Remaining useful space before spilling

(1) By anonymous on 2023-08-25 21:59:29 [link] [source]

I was reading the file format and there is a talk about value of P that can be calculated using U-35 for table b-tree to find how much the cell content can be before it is force to spill and go to another overflow page. The calculation seems simple but how one can know, how much is available?
As U is said to be the size of page minus the reserved bytes. But a page maybe be already filled by a couple of records. And how one know the exact size of those rows? It should be harder because of variant values and no public api to get the size of fields as far as I know.

Now I am wondering, what is the best way to calculate how much available useful storage is in the current page?
For example, if we have a simple rowid table and only one blob column, what will be the maximum size of the blob for next insert to fill this page and not spill?

Bonus question: 
If a value is forced to go to another overflow page, what will happen to the free space of that overflow page? For example considering a 4kb page, if the value is 6kb, and it takes one and half page, is the remaining 2kb never get to be used? Or another overflow can use that?

(2) By anonymous on 2023-08-29 08:46:31 in reply to 1 [link] [source]

As I didn't get any answer or comment, I should ask if my question is irrelevant or wrong?
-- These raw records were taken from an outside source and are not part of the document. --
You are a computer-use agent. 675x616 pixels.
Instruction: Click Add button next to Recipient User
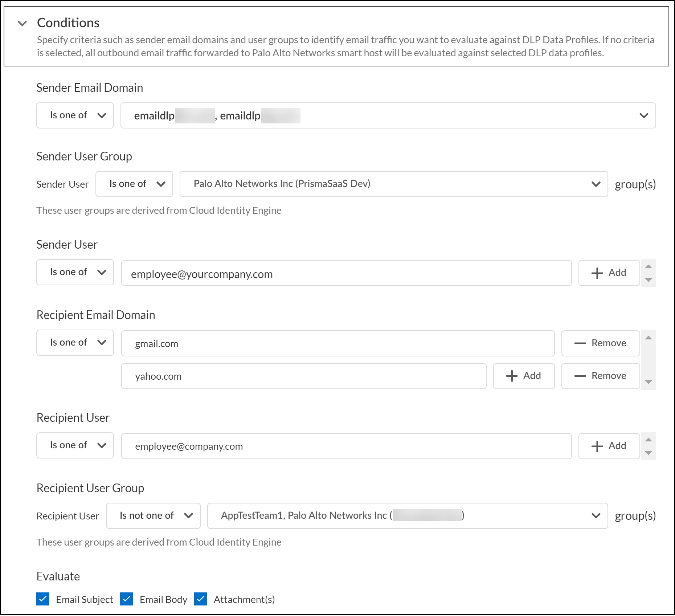(609, 446)
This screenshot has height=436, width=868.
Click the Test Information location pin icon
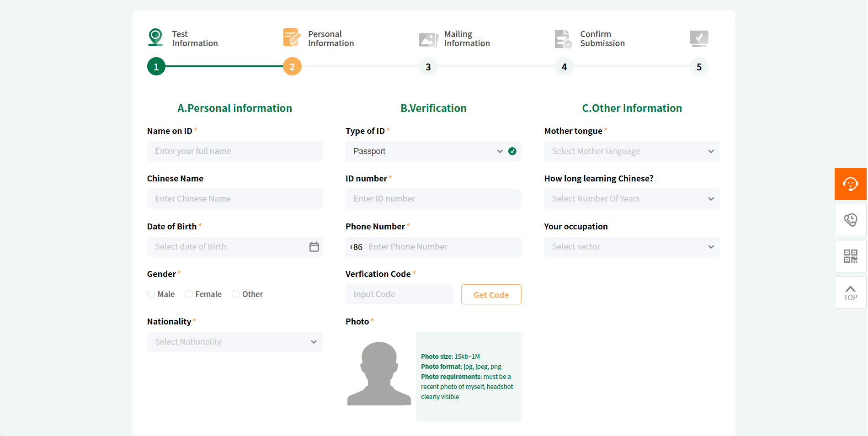pos(156,37)

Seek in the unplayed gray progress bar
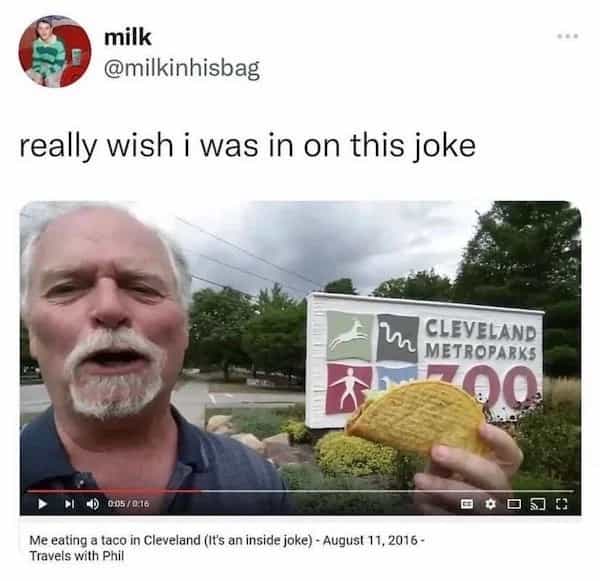coord(386,490)
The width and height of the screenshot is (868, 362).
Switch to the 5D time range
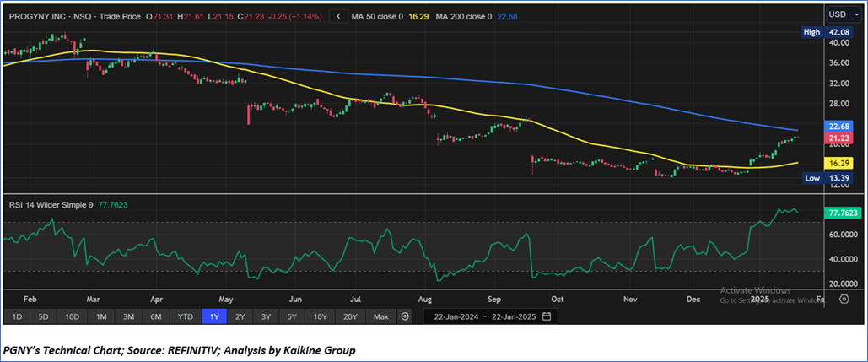coord(44,316)
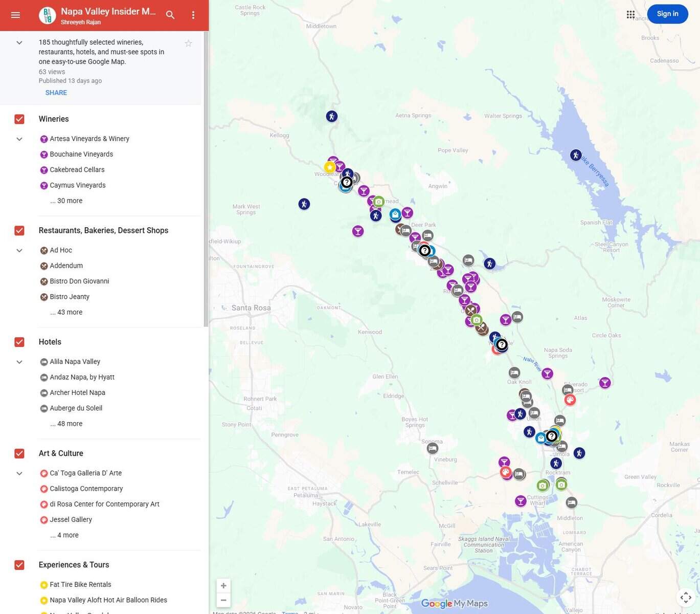Toggle the Hotels layer checkbox
700x614 pixels.
click(x=19, y=342)
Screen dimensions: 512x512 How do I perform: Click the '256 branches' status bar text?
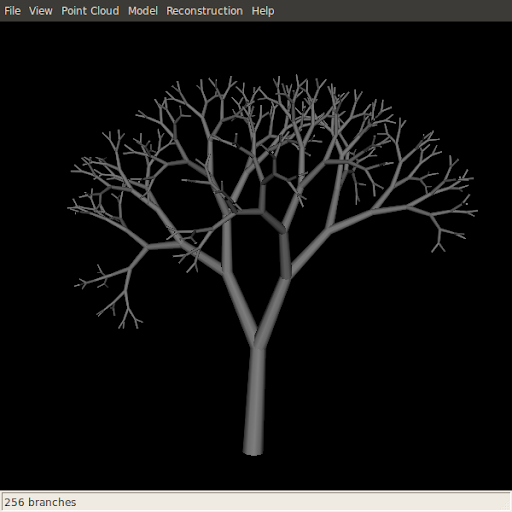[40, 502]
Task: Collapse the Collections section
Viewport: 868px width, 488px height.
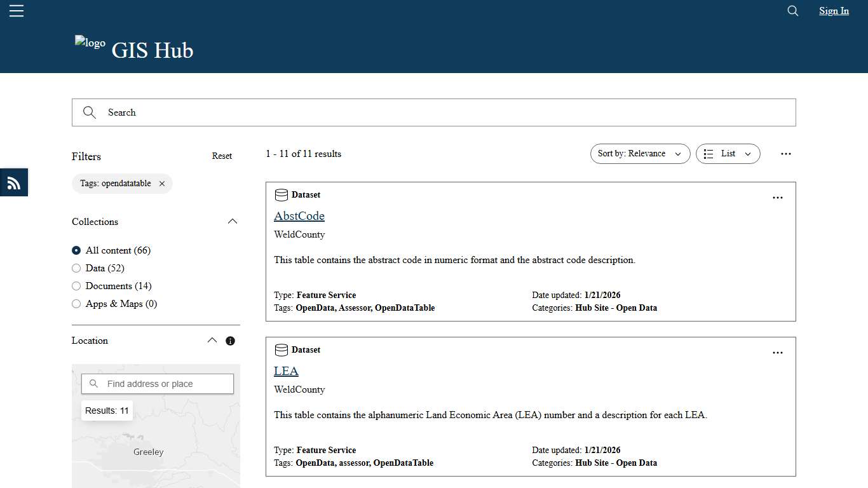Action: (233, 221)
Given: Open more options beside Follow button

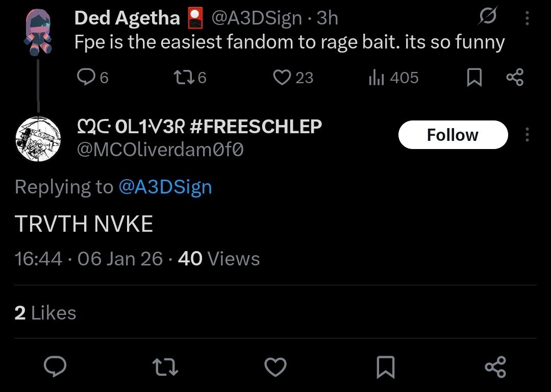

(3) By Stephan Beal (stephan) on 2023-08-29 09:04:29 in reply to 2 [link] [source]

As I didn't get any answer or comment, I should...

There is, to the very best of my knowledge, no public API for asking how much space is left of a given db page.

(4) By anonymous on 2023-08-29 09:09:15 in reply to 3 [link] [source]

Is there any clear way to calculate it?
I have a lot of blob and I saved them as chunks to limit memory usage and blob limit size.
But my database gets a lot higher than I want as there are many half used pages because of those blobs.
So I prefer to split them dynamically.

(5) By Stephan Beal (stephan) on 2023-08-29 09:22:10 in reply to 4 [link] [source]

Is there any clear way to calculate it?

Not without, perhaps, navigating the sqlite3 internals. The internals are private APIs which can and do change over time, so any reliance on them would be ill-advised.

In client code, if you'll do:

#include "sqlite3.c"
// instead of:
//#include "sqlite3.h"

the code in that file will have full access to sqlite's internals.

(6) By anonymous on 2023-08-29 09:27:31 in reply to 5 [link] [source]

That is unfortunate.
So there is no way to better for storing blobs without wasting extra space?

Maybe if there was an official SizeOf() I could, calculate how much data I inserted or deleted, and use that to know what page I am.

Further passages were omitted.